Bill Taylor explains some of the thinking behind the Time-Line installation, “Genesis Aotearoa”, at Victoria University (See also Page 13)

As a lay person I entered the world of Earth Science with a sketchy understanding and appreciation of what it entailed. Coming from an arts background there was a substantial degree of culture shock. Once this had been worked through I began to experience a rich interchange of knowledge and understanding; the interface of science and art is an exciting dynamic.

The Royal Society was concerned that while I was on Fellowship I actually learnt something. Over the years I had developed some curiosity about evolution but hadn’t pursued this beyond the school’s library. Issues such as the Big Bang, 4.6 billion years of Earth history, Chaos Theory and the expanding universe were really out of my zone of appreciation. Continental Drift theory I could appreciate but my knowledge was scant.

This curiosity blended informally and naturally with an appreciation of creation myths, such as the Maori creation myth that I often used to motivate art classes. Parallel to this was a strong sense of scepticism towards Creation Science: I always felt Genesis was yet another myth.

The prime reason for creating something like the Time Line, though, was to prove the point that art and science complement each other and enrich learning at even sophisticated levels of inquiry.

In other words, the connection goes deeper than cosmetic decoration or superficial patronage.
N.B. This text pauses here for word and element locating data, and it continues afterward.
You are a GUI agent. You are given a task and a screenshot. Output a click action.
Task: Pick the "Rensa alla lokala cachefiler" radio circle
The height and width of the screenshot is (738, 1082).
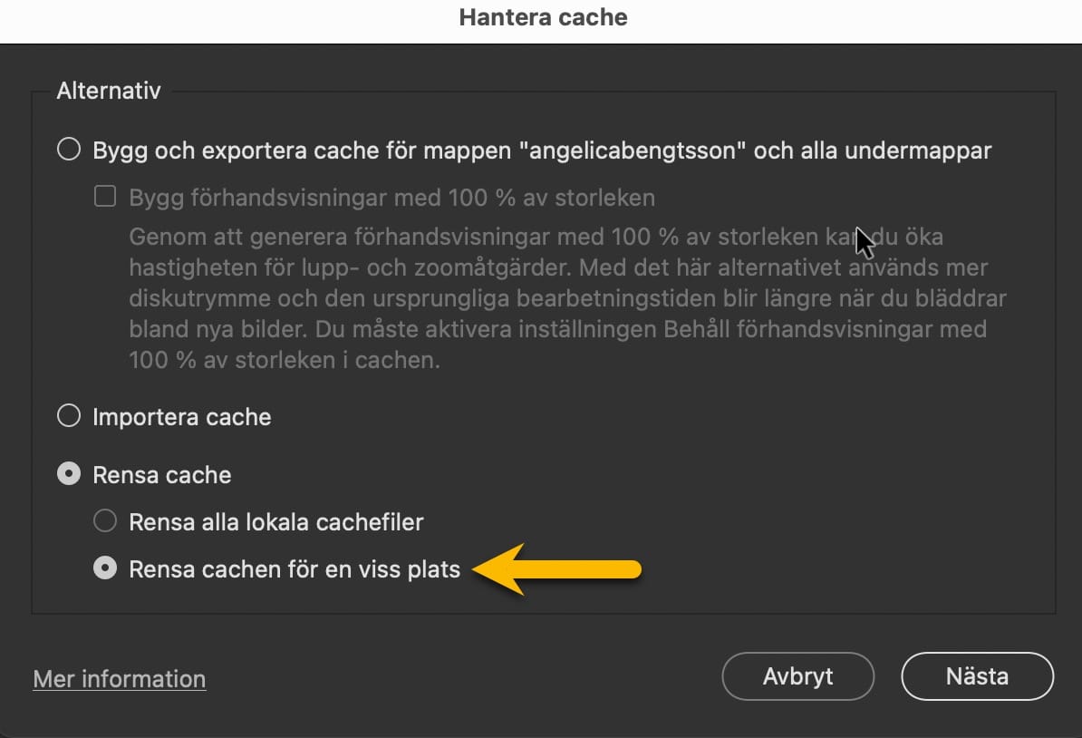(106, 521)
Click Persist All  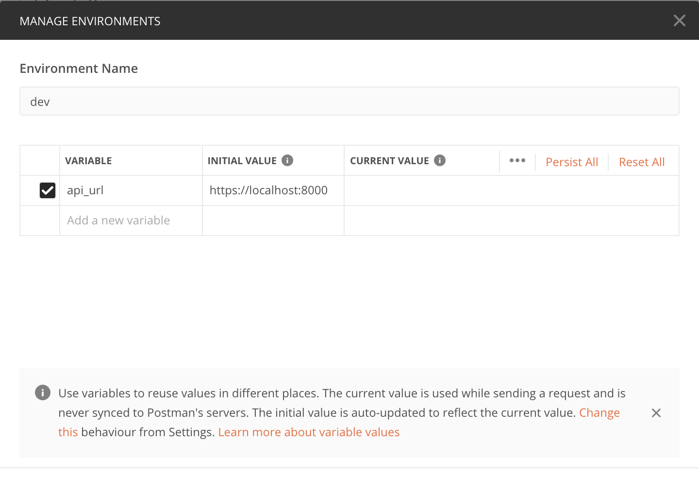click(x=572, y=162)
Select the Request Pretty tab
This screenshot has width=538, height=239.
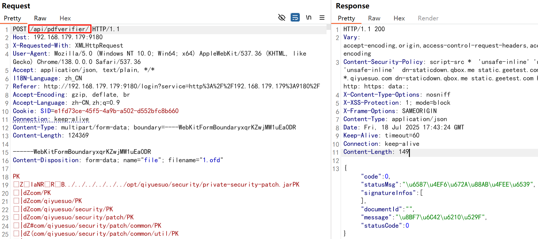point(12,18)
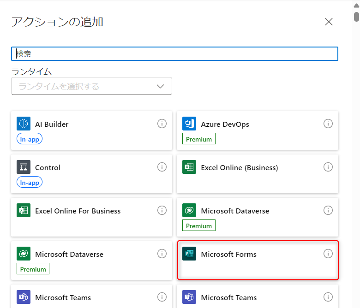This screenshot has width=360, height=308.
Task: Show info for AI Builder connector
Action: [162, 124]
This is a mutually worthwhile and purposeful connection, one that is not so obvious with other generic arts.

Bishop Ussher and Other Fathers of Science

In the mid-sixties, while sitting fidgeting in church, my elder brother pointed to the top of the first page of his Bible and told me knowledgeably that people thought that the world began 6000 years ago. He was referring to the Ussherian date of 4004 BC. News like this fed an already phobic imagination with visions of divine catastrophes.

Later the National Geographic and its articles on Richard Leakey’s discoveries (in the late sixties and early seventies), dated in millions of years, led me to relax a bit and see the world and my place in it as a little more tenable.

The Ussherian date provides a good lead-in to the culture of science. His scholarly and scientific use of the Bible was regarded as impeccable, thorough and unreproachable. James the First was so impressed with his approach that he had the dates included at the top of each page in the edition of the Bible that bears his name.

Ussher’s work was preceded by that of Dr John Lightfoot, Vice Chancellor of Cambridge University, who in 1644 gave an even more precise time of 9.00 am on 23 October 4004 BC.

Sir Isaac Newton played the same game. By his calculations the world began in 3996 BC. This conclusion caused alarm amongst his colleagues in the Royal Society. Some members’ theories that the Chinese Dynasties went back as much as 6000 years were rendered untenable.

Lightfoot, Ussher, and Newton represent through their rigour, and logical sequential inquiry into the evidence they held, the attributes of good scientists. This style of thinking would eventually undermine their original conclusions, as people sought and critiqued new evidence.